* **Data supplied**:
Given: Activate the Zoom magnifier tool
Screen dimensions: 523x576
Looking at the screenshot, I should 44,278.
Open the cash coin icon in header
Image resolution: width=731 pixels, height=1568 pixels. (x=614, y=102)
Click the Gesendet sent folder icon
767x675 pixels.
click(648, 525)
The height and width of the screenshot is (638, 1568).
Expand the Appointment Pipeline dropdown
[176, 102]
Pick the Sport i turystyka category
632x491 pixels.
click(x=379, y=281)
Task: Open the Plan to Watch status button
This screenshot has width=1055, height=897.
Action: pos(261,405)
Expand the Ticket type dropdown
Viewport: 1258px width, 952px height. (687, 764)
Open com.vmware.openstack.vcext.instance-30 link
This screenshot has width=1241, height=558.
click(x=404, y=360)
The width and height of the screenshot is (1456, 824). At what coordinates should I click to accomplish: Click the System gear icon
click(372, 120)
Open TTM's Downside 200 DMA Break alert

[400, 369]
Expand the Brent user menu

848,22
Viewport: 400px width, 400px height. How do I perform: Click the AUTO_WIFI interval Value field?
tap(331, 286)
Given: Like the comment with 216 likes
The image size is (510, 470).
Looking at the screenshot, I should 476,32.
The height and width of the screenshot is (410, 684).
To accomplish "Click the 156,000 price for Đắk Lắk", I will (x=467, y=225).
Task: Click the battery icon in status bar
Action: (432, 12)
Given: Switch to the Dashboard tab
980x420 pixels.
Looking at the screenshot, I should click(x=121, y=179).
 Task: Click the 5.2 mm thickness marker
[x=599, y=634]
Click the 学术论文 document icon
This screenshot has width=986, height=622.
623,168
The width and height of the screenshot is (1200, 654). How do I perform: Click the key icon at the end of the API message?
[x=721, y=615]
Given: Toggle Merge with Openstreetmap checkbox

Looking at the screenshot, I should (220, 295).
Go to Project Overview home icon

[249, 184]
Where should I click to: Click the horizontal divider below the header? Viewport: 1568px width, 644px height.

* **About this task**: Transcribe each of the records above exactly.

* **Answer below**:
Given: Activate the Zoom magnifier tool
Screen dimensions: 523x576
Looking at the screenshot, I should 44,278.
Open the cash coin icon in header
Image resolution: width=731 pixels, height=1568 pixels. (x=614, y=102)
Click the Gesendet sent folder icon
767x675 pixels.
click(648, 525)
The height and width of the screenshot is (638, 1568).
Expand the Appointment Pipeline dropdown
[176, 102]
Pick the Sport i turystyka category
632x491 pixels.
click(x=379, y=281)
Task: Open the Plan to Watch status button
This screenshot has width=1055, height=897.
Action: pos(261,405)
Expand the Ticket type dropdown
Viewport: 1258px width, 952px height. (687, 764)
Open com.vmware.openstack.vcext.instance-30 link
This screenshot has width=1241, height=558.
click(x=404, y=360)
The width and height of the screenshot is (1456, 824). At what coordinates should I click to accomplish: Click the System gear icon
click(372, 120)
Open TTM's Downside 200 DMA Break alert

[400, 369]
Expand the Brent user menu

848,22
Viewport: 400px width, 400px height. How do I perform: Click the AUTO_WIFI interval Value field?
tap(331, 286)
Given: Like the comment with 216 likes
The image size is (510, 470).
Looking at the screenshot, I should 476,32.
The height and width of the screenshot is (410, 684).
To accomplish "Click the 156,000 price for Đắk Lắk", I will (x=467, y=225).
Task: Click the battery icon in status bar
Action: (432, 12)
Given: Switch to the Dashboard tab
980x420 pixels.
Looking at the screenshot, I should click(x=121, y=179).
 Task: Click the 5.2 mm thickness marker
[x=599, y=634]
Click the 学术论文 document icon
This screenshot has width=986, height=622.
623,168
The width and height of the screenshot is (1200, 654). How do I perform: Click the key icon at the end of the API message?
[x=721, y=615]
Given: Toggle Merge with Openstreetmap checkbox

Looking at the screenshot, I should (220, 295).
Go to Project Overview home icon

[249, 184]
Where should I click to: Click the horizontal divider below the header? Viewport: 1568px width, 644px height.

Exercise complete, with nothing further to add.